The northern short-tailed shrew (Blarina brevicauda) is a species of red-toothed shrew of the family Soricidae native to northeastern America and the eastern half of southern Canada. They prefer forests and grasslands that provide cover for them and a steady supply of water, as they can dehydrate quickly. They spend most of their days underground resting in nests lined with plant matter and often times the fur of meadow voles, with short bouts of activity for hunting.
These shrews are mostly insectivores, but will eat seeds and fungus as well as small vertebrates, including other shrews, mice, and salamanders. These shrews eat three times their weight a day, and increase their consumption 43% during the winter in order to maintain body heat. They are well known for being one of the only venomous mammals, with venom that is produced in submaxillary glands and paralyzes prey, and is able to kill small animals larger than itself. The venomous saliva travels into prey through the groove formed by its incisors meeting. It’s mostly harmless to humans, except that it makes their bites much more painful.
Northern short-tailed shrews have poor senses of smell and sight, thought to only be able to detect levels of light with their rudimentary eyes.

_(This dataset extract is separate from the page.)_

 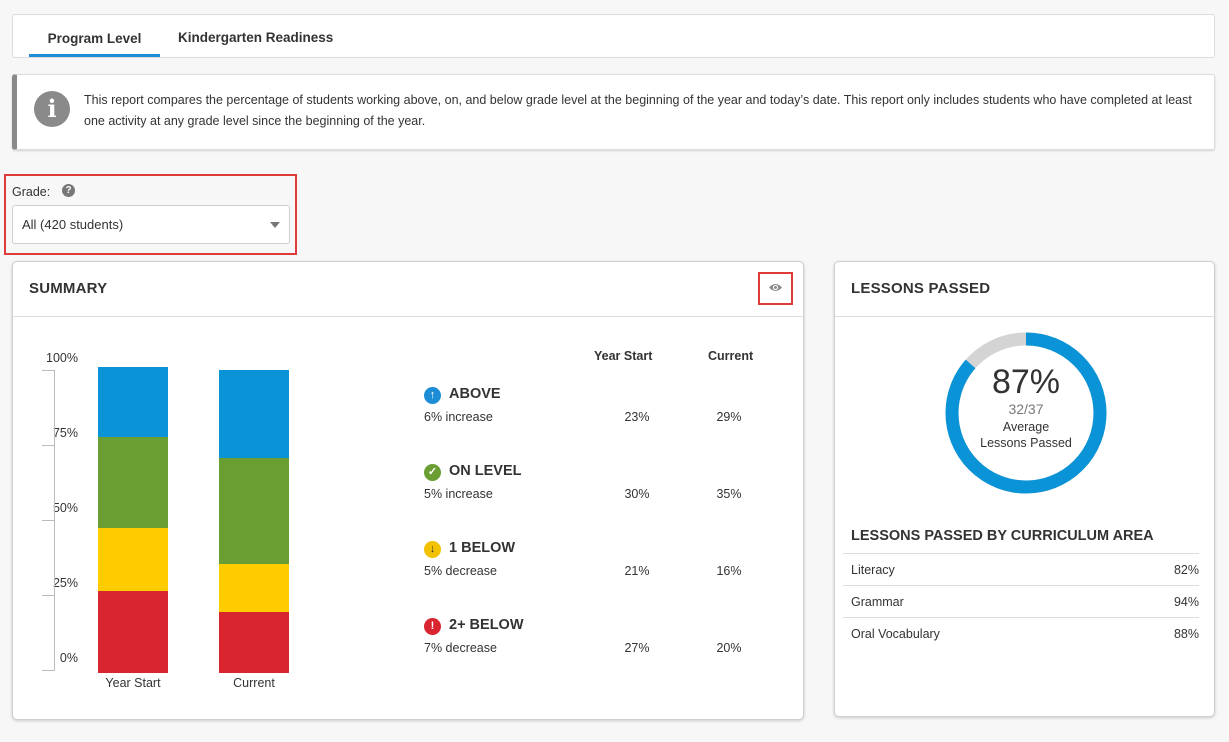 What do you see at coordinates (151, 224) in the screenshot?
I see `grade-select: All (420 students)` at bounding box center [151, 224].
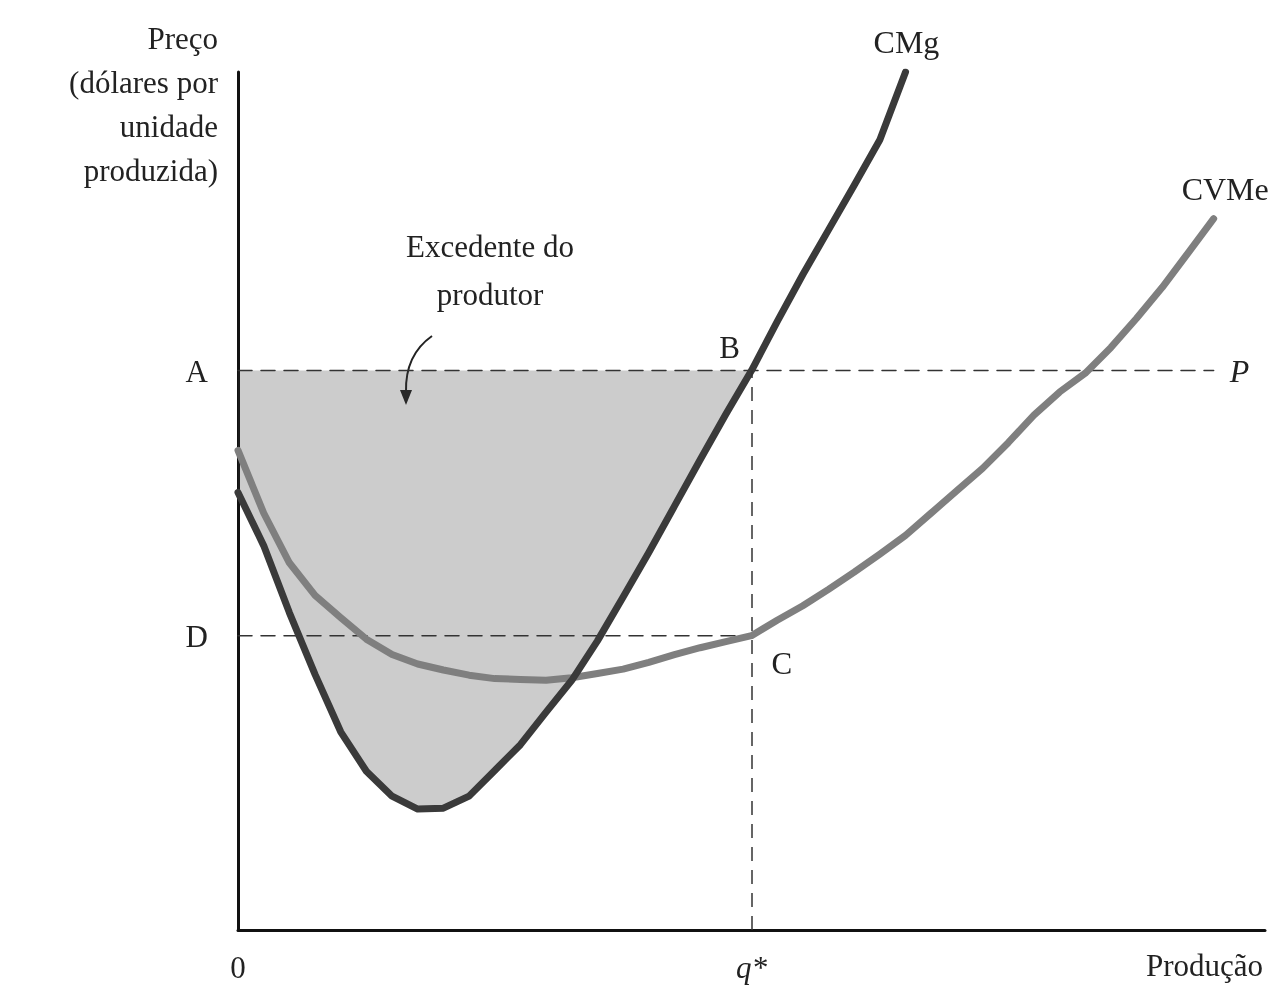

They make up for this with a very sensitive sense of touch.
They breed from March to September, with males courting females with clicking noises. The pair will become locked together during copulation and the female will simply drag the male along the ground by his genitals. Two litters of four to seven young are typical within a breeding season, with the first litter usually reaching sexual maturity in enough to time to have their own litters before the breeding season they born in ends.